To generate more revenues over time, your prices must be what your customers are willing and able to pay.
In economics, we say that forces of demand and supply determine what we refer to as an equilibrium price i.e the middle ground where you the supplier and your customer arrive at after each compromising on their preferred prices.
Ideally, the customer wants the lowest price while you want to sell at the highest price possible so as to increase your profit margins (we shall deal with key business ratios each entrepreneur must have on their finger tips soon).

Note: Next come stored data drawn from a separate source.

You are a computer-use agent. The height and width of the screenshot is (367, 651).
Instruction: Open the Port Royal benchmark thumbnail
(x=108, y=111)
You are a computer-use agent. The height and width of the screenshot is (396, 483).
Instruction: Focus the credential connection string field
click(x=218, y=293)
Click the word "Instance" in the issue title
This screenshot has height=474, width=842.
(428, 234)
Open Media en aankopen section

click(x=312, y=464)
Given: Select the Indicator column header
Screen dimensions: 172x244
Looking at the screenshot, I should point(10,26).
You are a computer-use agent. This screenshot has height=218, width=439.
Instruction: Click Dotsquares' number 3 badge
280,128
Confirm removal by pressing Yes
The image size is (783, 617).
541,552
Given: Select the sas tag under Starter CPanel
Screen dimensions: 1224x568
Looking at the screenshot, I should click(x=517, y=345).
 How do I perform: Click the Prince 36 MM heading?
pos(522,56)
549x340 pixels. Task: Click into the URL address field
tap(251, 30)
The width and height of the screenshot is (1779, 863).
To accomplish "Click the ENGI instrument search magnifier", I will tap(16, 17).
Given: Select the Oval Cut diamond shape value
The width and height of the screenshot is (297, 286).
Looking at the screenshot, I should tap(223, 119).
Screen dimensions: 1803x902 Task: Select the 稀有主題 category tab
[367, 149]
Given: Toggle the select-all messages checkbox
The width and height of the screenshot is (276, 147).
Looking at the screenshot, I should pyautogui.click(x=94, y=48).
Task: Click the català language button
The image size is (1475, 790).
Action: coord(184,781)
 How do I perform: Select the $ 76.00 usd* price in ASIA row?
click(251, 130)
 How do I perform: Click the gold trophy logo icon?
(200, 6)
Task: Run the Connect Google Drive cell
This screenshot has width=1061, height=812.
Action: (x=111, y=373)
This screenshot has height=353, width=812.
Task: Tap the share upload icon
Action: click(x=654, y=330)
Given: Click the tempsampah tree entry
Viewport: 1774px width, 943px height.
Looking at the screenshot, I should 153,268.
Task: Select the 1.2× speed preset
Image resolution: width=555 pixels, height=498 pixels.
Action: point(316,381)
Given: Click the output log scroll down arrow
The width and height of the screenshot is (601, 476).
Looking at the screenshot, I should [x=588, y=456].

But sometime there are more customers than the available supply in the market (this can be as a result of intentional hoarding which is unethical, inefficiencies in the value chain such as poor infrastructure which breaks linkages to markets or it could be as a result of genuine low production or low supply of service providers); hence you can increase your prices and still sell all your stock or be fully booked for your services.
In other times, the market is flooded with supply and there are fewer buyers; and at such times you want to dispose what you have at whatever price since the customer has a higher bargaining power.
From the foregoing, its obvious you are most likely not a monopoly to set your own prices, hence a lot of other players in your market are affecting your price setting processes. In economics, we say you are operating in a perfect competition market system (ideally but not realistically due to informational asymmetry on the side of the consumer - topic for another day).
Long story short, you are in a market system with many players and how they set their prices affects how you set your prices too. The ability and willingness of your customers to pay count as well; hence complicating the process further.
But it does not always have to be complicated; if your value proposition is compelling enough and you are within your customer wallet range, you can always be rewarded for offering a premium solution!